### [Requirement]
In the entries below, count the lines holding "computer". Reply with the number only.

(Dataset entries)
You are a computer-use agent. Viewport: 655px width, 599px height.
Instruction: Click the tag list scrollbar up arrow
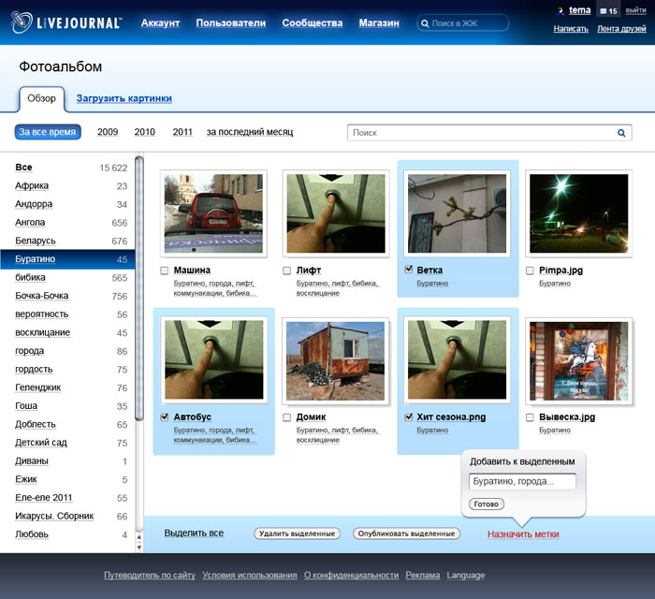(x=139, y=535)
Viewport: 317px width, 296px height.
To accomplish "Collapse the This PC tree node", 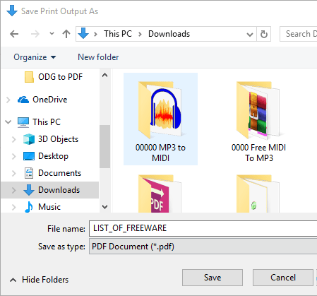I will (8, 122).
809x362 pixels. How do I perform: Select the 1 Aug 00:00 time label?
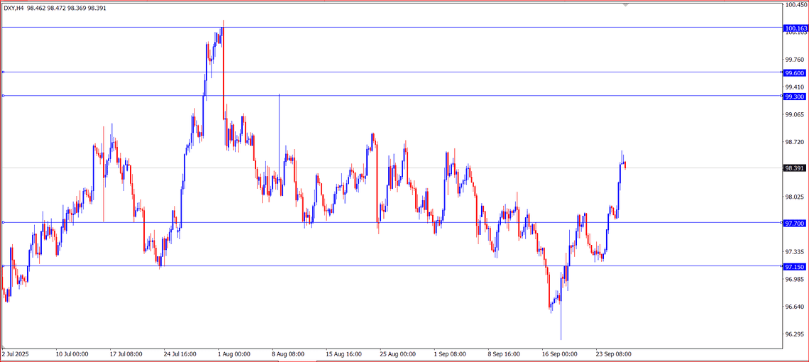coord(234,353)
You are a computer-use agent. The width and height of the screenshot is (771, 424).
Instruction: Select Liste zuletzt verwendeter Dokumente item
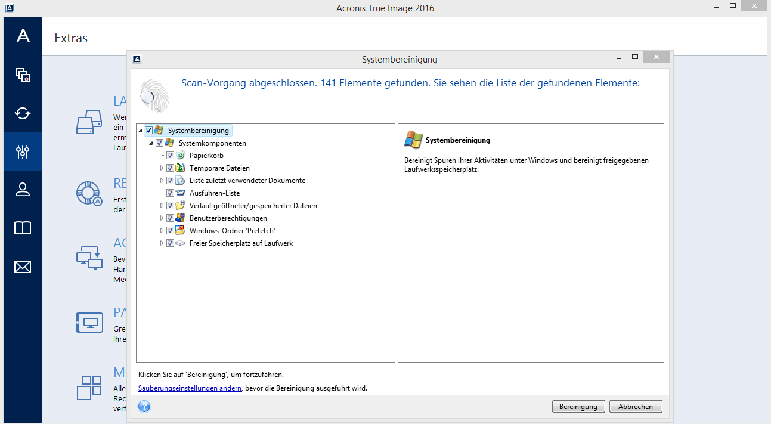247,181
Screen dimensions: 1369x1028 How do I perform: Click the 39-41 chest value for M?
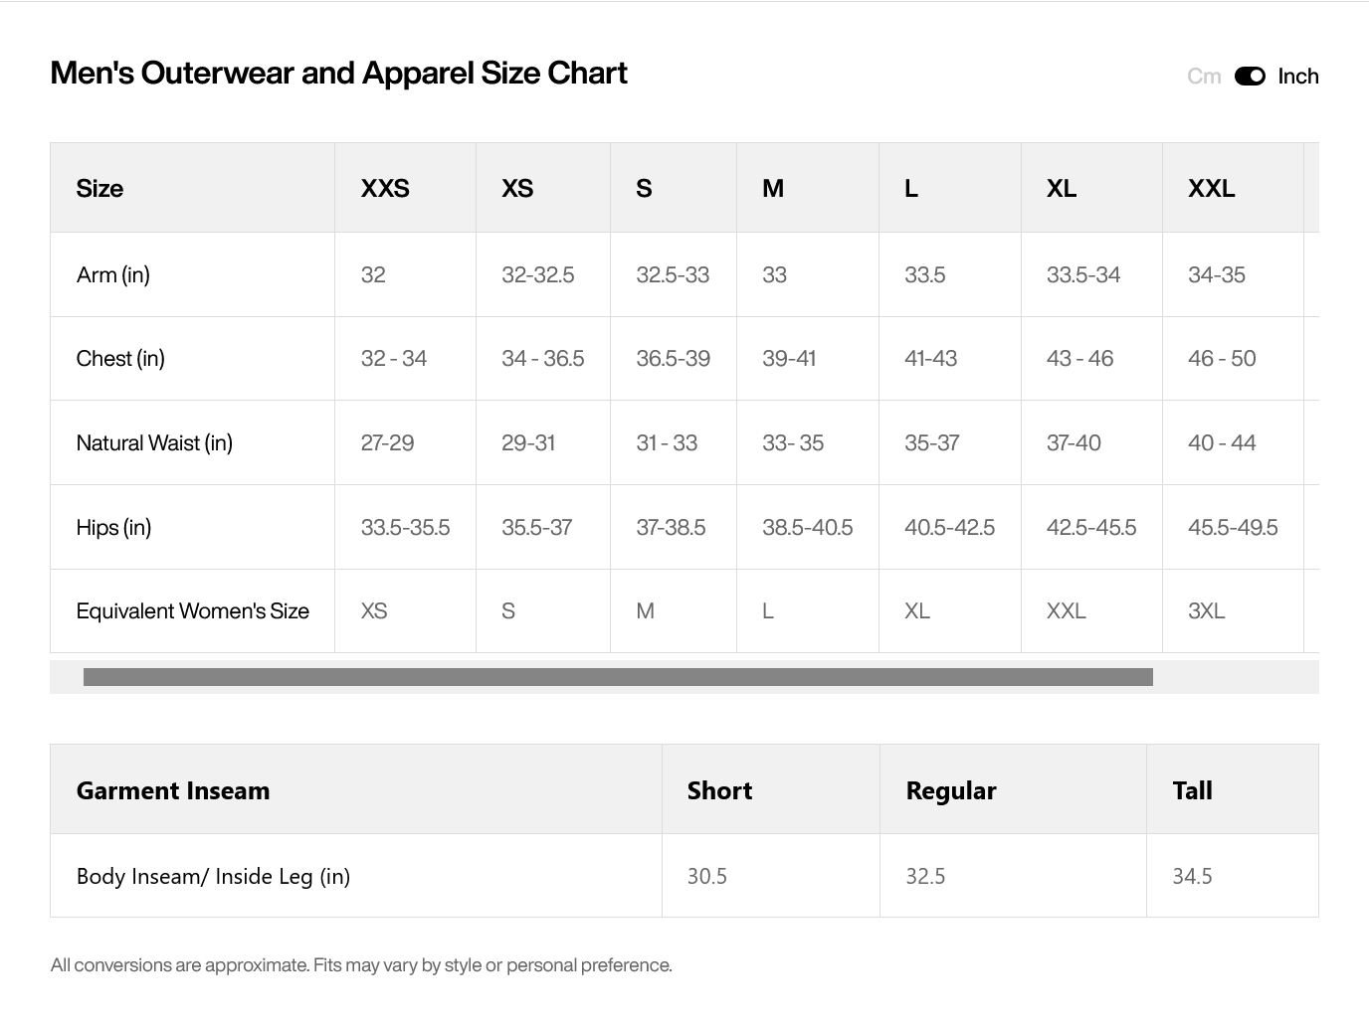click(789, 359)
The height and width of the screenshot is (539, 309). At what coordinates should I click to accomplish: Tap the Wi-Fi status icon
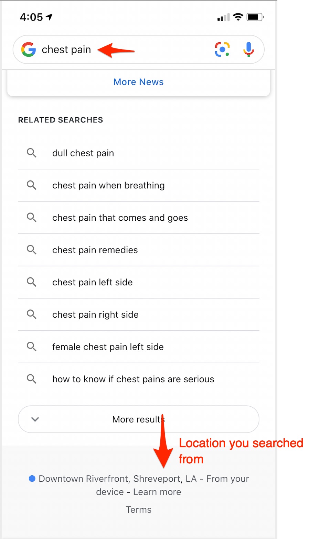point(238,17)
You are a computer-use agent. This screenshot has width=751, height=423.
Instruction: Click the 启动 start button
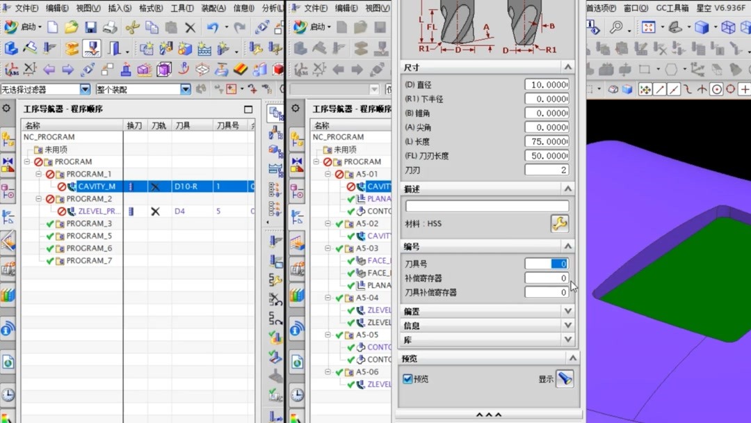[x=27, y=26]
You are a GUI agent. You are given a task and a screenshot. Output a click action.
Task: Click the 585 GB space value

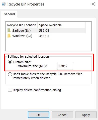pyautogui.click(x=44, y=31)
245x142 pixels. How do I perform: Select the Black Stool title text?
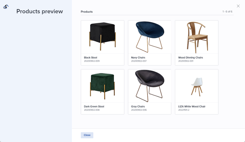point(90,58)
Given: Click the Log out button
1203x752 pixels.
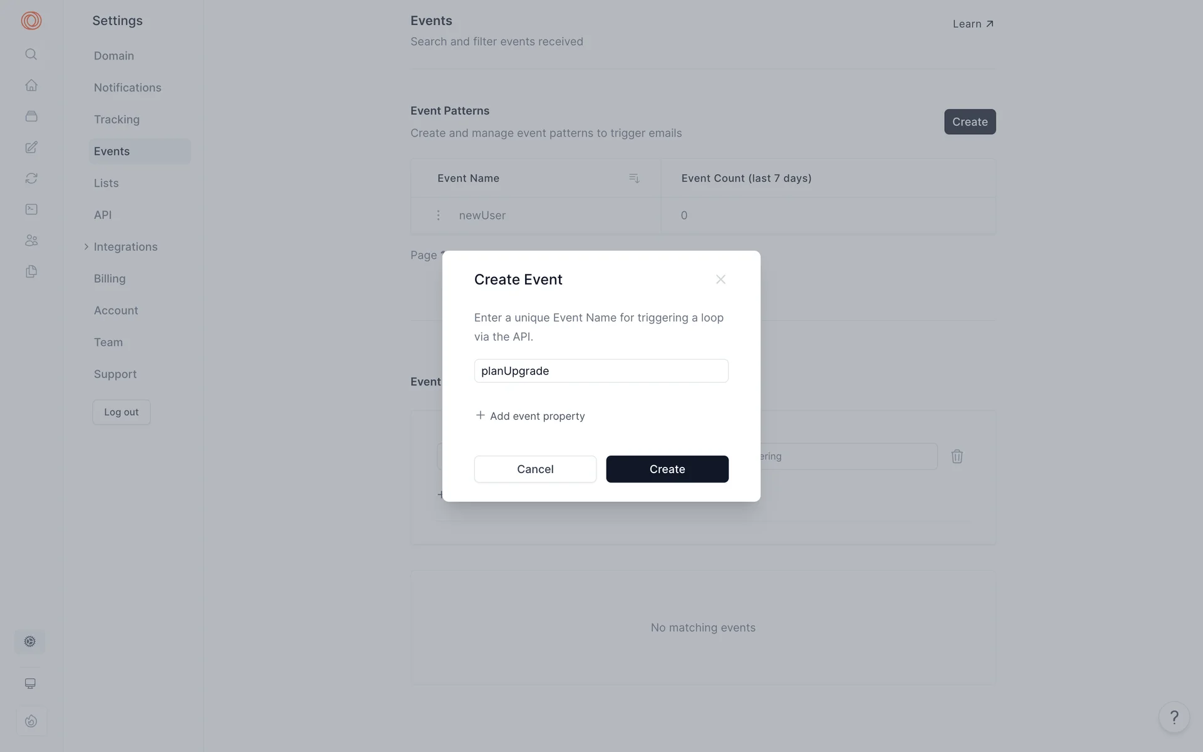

### [Written solution]
3